= Your objective =
Turn the listing, from its first line through the line containing "Looking at the screenshot, I should pos(105,104).", into a Markdown table with the columns Row and Entry. Number each line in Row, put the line itself in Entry, and leave out blank lines.

= Exercise materials =

((

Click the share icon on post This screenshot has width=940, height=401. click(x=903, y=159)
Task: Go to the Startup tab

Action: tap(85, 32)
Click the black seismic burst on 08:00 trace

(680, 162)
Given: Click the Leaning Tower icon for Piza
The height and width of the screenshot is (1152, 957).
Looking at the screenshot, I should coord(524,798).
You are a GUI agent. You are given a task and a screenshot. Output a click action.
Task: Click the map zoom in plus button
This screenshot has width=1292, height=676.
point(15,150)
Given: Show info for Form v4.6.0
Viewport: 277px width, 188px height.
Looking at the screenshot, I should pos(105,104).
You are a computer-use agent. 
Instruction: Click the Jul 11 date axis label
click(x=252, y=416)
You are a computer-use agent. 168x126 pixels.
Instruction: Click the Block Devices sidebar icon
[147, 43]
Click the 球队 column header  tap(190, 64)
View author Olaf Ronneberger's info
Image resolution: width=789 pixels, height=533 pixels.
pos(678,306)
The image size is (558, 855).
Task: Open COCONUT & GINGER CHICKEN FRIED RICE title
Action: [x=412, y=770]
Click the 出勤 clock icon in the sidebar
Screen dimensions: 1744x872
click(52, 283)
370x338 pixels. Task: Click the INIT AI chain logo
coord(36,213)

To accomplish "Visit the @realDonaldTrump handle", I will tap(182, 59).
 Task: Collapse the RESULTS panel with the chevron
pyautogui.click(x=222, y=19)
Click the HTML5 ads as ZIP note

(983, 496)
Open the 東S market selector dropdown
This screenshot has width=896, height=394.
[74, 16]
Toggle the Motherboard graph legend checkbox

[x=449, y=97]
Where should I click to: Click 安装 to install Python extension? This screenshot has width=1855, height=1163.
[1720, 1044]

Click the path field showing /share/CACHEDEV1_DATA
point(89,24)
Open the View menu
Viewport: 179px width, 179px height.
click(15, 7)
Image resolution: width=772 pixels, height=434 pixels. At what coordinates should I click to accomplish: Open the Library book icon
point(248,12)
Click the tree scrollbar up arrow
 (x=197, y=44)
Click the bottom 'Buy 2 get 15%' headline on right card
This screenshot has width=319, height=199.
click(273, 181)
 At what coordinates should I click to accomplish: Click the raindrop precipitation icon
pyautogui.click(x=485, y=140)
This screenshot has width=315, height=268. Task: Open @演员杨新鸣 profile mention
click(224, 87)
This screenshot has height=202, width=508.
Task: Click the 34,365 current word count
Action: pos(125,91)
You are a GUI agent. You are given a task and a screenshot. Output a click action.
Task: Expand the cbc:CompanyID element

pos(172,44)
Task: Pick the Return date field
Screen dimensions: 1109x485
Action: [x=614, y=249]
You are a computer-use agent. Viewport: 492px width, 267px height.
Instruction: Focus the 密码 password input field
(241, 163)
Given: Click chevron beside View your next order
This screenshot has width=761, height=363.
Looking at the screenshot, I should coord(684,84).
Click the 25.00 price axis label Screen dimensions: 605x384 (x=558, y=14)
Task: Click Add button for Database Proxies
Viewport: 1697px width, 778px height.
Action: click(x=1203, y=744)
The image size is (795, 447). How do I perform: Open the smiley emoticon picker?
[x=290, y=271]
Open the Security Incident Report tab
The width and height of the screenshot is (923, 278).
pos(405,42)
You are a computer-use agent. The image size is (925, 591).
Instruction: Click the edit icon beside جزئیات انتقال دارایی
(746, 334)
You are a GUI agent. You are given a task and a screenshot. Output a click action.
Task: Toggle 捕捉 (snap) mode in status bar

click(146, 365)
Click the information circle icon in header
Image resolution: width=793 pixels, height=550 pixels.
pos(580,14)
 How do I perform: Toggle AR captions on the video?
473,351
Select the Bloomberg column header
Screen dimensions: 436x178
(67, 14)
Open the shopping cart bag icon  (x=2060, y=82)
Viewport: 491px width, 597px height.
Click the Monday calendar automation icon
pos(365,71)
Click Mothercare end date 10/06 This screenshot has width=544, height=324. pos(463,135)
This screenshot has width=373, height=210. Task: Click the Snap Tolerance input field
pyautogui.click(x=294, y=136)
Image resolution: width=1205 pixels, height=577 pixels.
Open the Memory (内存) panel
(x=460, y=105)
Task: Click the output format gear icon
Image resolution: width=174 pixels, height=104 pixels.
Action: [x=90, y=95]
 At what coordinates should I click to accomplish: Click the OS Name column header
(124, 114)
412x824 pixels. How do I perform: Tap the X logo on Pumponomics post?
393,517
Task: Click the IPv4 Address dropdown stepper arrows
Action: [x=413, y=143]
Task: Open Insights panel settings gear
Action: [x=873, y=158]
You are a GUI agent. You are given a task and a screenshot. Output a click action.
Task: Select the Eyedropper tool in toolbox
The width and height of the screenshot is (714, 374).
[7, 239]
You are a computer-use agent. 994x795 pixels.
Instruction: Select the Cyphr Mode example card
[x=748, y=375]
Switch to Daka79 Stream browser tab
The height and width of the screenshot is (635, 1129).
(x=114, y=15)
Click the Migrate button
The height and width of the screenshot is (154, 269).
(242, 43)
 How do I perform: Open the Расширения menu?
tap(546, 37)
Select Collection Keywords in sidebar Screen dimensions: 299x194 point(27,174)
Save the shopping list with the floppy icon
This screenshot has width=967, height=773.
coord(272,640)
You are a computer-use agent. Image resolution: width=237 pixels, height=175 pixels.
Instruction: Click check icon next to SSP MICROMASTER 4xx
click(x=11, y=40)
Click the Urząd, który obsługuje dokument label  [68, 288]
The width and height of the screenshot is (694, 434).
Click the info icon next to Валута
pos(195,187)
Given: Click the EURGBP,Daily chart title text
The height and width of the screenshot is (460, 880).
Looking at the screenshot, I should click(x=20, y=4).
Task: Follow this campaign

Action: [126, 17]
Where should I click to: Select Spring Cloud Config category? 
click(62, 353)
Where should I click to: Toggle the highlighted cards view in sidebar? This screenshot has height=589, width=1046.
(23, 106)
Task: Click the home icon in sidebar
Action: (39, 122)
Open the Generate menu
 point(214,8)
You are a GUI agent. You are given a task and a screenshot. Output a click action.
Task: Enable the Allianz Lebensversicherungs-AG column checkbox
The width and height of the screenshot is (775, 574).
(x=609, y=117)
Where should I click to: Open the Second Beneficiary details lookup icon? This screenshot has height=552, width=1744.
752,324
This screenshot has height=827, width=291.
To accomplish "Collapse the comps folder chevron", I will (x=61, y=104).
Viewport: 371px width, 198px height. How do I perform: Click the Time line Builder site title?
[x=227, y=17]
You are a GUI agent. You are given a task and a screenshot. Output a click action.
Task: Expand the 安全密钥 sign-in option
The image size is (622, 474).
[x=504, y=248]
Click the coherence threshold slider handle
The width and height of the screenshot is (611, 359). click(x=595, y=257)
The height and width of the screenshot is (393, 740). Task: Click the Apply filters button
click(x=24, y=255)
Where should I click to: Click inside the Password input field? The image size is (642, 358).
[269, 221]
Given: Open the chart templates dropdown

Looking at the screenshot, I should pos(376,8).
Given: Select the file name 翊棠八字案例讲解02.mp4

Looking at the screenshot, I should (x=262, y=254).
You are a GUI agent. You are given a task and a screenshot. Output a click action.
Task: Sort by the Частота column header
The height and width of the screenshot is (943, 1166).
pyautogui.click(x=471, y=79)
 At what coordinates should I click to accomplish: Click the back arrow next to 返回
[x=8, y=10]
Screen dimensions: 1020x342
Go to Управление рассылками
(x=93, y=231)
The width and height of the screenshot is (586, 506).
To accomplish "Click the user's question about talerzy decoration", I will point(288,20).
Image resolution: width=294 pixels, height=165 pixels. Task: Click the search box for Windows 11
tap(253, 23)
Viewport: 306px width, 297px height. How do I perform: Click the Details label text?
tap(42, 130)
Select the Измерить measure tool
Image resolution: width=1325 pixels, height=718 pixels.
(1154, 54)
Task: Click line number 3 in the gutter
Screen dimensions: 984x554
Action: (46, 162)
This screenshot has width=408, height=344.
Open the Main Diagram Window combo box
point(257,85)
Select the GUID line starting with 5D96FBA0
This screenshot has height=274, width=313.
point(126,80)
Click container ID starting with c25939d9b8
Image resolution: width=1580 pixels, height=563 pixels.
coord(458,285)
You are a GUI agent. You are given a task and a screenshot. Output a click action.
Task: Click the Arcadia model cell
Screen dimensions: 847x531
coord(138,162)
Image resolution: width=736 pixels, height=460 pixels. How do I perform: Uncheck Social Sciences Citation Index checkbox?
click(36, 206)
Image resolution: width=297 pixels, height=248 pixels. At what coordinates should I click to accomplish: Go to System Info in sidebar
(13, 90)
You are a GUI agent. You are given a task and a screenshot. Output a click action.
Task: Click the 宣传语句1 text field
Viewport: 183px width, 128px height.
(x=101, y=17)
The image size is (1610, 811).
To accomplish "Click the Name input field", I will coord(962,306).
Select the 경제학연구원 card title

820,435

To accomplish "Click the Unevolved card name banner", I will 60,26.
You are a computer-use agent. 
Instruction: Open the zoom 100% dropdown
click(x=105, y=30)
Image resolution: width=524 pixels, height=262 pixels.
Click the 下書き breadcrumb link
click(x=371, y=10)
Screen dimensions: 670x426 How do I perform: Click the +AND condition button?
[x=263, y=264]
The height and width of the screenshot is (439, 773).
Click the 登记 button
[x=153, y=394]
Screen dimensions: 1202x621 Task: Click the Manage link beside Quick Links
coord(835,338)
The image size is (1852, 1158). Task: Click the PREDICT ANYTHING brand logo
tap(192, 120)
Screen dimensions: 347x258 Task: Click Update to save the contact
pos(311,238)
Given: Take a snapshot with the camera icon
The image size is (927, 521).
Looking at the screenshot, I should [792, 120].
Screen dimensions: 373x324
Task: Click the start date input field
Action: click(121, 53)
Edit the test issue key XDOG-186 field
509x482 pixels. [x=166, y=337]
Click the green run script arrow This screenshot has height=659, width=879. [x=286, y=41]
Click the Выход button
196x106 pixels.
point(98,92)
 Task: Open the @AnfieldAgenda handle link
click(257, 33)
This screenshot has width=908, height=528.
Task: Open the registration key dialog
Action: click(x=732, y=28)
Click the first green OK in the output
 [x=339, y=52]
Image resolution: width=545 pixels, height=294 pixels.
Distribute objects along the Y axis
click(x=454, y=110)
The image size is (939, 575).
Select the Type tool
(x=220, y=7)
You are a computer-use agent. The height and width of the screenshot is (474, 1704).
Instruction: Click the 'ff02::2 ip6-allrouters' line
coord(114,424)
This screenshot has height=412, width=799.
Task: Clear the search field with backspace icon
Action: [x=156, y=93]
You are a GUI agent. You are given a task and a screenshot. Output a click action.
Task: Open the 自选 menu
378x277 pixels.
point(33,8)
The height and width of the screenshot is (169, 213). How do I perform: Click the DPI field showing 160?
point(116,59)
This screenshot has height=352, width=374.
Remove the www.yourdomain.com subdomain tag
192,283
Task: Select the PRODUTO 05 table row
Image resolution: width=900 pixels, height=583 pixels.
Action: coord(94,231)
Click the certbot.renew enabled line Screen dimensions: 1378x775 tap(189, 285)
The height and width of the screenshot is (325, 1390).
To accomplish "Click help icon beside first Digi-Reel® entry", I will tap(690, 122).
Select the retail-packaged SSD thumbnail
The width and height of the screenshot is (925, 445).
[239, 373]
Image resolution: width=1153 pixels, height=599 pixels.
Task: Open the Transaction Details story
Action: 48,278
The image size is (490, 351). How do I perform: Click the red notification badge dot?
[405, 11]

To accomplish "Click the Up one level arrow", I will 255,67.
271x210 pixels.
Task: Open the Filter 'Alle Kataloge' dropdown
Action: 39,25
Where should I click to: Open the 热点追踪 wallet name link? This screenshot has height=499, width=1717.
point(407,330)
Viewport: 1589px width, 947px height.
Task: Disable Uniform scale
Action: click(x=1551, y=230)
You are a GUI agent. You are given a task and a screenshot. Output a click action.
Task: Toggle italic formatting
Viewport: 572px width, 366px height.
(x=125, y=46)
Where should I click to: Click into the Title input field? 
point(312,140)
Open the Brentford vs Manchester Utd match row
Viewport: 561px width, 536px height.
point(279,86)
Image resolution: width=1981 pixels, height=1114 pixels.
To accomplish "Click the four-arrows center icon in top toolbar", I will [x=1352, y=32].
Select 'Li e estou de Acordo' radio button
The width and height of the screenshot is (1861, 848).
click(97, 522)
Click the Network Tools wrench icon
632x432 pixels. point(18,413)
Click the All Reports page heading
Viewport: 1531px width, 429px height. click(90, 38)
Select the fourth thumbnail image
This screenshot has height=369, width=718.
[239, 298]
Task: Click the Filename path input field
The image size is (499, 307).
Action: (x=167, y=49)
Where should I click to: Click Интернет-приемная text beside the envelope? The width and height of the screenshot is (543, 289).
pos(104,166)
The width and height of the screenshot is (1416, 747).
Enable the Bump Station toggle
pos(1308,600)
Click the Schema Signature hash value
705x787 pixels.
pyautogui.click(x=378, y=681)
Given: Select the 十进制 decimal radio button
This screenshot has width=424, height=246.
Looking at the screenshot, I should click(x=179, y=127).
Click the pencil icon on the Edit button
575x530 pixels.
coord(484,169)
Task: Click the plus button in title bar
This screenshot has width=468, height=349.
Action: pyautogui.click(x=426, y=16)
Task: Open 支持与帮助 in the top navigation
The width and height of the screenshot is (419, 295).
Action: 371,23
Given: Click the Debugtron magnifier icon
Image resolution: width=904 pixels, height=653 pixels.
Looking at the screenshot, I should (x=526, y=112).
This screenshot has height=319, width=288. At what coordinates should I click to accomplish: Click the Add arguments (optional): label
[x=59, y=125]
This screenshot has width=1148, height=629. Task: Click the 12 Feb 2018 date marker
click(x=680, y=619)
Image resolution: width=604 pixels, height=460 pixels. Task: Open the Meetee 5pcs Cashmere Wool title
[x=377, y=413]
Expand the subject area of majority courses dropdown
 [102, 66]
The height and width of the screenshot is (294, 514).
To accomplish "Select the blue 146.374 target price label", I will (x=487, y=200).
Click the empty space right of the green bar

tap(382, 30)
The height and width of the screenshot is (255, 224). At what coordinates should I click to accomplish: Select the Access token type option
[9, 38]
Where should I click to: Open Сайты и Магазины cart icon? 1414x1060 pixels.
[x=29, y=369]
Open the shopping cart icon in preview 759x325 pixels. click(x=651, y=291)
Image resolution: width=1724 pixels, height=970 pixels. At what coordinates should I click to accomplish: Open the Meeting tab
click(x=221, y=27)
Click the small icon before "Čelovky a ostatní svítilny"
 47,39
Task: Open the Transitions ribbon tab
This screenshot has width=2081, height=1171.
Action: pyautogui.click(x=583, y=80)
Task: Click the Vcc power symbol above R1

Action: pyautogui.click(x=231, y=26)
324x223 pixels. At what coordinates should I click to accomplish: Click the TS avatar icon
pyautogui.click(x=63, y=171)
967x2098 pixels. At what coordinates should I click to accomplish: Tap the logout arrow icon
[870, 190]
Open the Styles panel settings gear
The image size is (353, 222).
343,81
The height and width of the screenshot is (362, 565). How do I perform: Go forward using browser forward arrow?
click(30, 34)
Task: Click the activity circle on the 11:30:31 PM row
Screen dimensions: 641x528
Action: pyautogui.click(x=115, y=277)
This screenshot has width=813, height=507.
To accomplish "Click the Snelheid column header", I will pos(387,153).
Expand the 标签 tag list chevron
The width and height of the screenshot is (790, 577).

))

= Solution to this problem =
| Row | Entry |
|---|---|
| 1 | Click the share icon on post This screenshot has width=940, height=401. click(x=903, y=159) |
| 2 | Task: Go to the Startup tab |
| 3 | Action: tap(85, 32) |
| 4 | Click the black seismic burst on 08:00 trace |
| 5 | (680, 162) |
| 6 | Given: Click the Leaning Tower icon for Piza |
| 7 | The height and width of the screenshot is (1152, 957). |
| 8 | Looking at the screenshot, I should coord(524,798). |
| 9 | You are a GUI agent. You are given a task and a screenshot. Output a click action. |
| 10 | Task: Click the map zoom in plus button |
| 11 | This screenshot has width=1292, height=676. |
| 12 | point(15,150) |
| 13 | Given: Show info for Form v4.6.0 |
| 14 | Viewport: 277px width, 188px height. |
| 15 | Looking at the screenshot, I should pos(105,104). |